Interview

Ryan Cohen on GameStop's turnaround: cut corporate headcount from 1,400 to 400, collectibles now a third of revenue

Oct 20, 2025 with Ryan Cohen

Key Points

  • GameStop cut corporate headcount from 1,400 to 400 and slashed SG&A by roughly 50%, posting one of its strongest quarters in years through cost discipline rather than revenue growth.
  • Collectibles, primarily trading cards, now represent close to a third of full-year revenue, up from 10%, after GameStop discovered organic customer demand following failed attempts to replicate Chewy's catalog expansion.
  • Cohen holds substantial cash and waits for asymmetric opportunities with high upside and limited downside, avoiding the treasury-buying strategies common among crypto-adjacent public companies.
Ryan Cohen on GameStop's turnaround: cut corporate headcount from 1,400 to 400, collectibles now a third of revenue

Summary

Ryan Cohen has restructured GameStop's corporate workforce from more than 1,400 employees in 2021 to roughly 400 today, cutting SG&A by approximately 50%. The rationale is straightforward: people without personal capital at risk, in his view, optimise for team-building and optics rather than shareholder returns. The result is a leaner operation that posted one of its strongest quarters in years, driven by cost discipline rather than revenue growth.
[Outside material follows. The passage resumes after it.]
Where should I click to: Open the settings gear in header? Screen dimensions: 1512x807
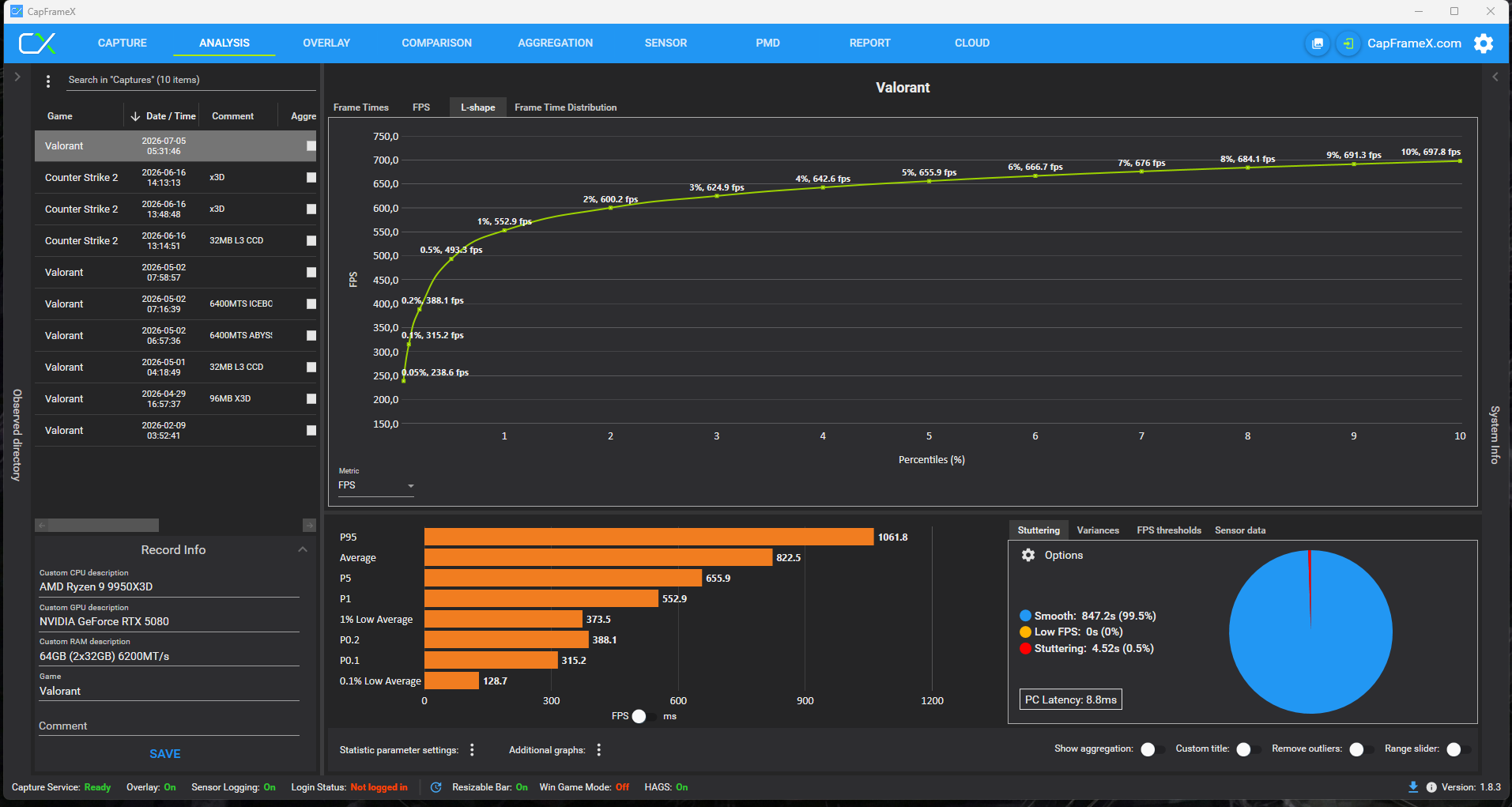(x=1484, y=43)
Collectibles, primarily trading cards, now account for close to a third of full-year revenue, up from roughly 10%. Cohen frames the shift as accidental vindication: after losing significant money attempting to replicate the Chewy catalog-expansion playbook in physical retail, GameStop discovered that its existing customer base had strong organic demand for trading cards. The lesson he draws is that physical retail punishes overbuying in a way e-commerce does not — unsold physical inventory depreciates and must be marked down, whereas excess consumables inventory at Chewy simply waited on the shelf.

Cohen explicitly distances GameStop's capital allocation posture from the treasury-buying strategies popular among crypto-adjacent public companies. The company holds a substantial cash position and is waiting for asymmetric opportunities, meaning limited downside with high upside potential. He is not waiting for a market crash specifically, but acknowledges that when markets move from green to red without flashing yellow, GameStop will be positioned to act.

Digital power packs are flagged as a category of interest, with Cohen noting demand is currently outpacing available inventory at acceptable prices. He draws a clear preference for digital over physical formats on scalability grounds, and declines to elaborate further, suggesting the situation is still developing.

On the broader gaming market, Cohen is unsentimental: the shift from physical to digital is structural and largely unfavourable for GameStop's traditional business. He is not pursuing moonshots in the digital gaming space and frames any investment there as requiring a clear, near-term payback period. Virtual reality, including Meta Quest, he dismisses as a non-starter for consumers.

Cohen applies a needle-moving filter to every capital decision: high-margin opportunities with limited scale get no attention; scalable opportunities that could translate into billions of dollars of shareholder value do. M&A in the collectibles space is on the radar in principle, though he notes that sellers typically approach private equity and venture capital first because those buyers are incentivised to deploy capital through management fees — a dynamic that disadvantages GameStop when competing for deals.

On AI, Cohen is more cautious than most public company executives. He credits AI with genuine productivity gains — GameStop uses it as part of its workforce reduction strategy — but frames the long-term trajectory as a societal risk rather than an opportunity. He believes the technology is advancing faster than he anticipated, places the current moment at roughly the second or third inning, and argues that the displacement of human labour may not be offset by new job creation the way prior technological waves were. He draws a distinction between companies capturing short-term cost savings through AI substitution and the aggregate demand destruction that could follow mass unemployment. His proposed steward for managing AI risk is government, specifically governments with long-term tenure beyond four-year electoral cycles — a structure he concedes the United States does not have.

Cohen is equally critical of social media, describing it as toxic to humanity, pointing to algorithmic polarisation and the manipulation of younger generations as evidence. He connects this to a broader argument about freedom without guardrails and draws comparisons to Chinese content restrictions, framing the tension as a genuine policy question rather than a settled debate in favour of openness.

His self-described management philosophy reduces to aligned incentives: he takes no salary, holds significant personal capital in the company, and argues that title is irrelevant as long as the person running an organisation wins and loses alongside common shareholders.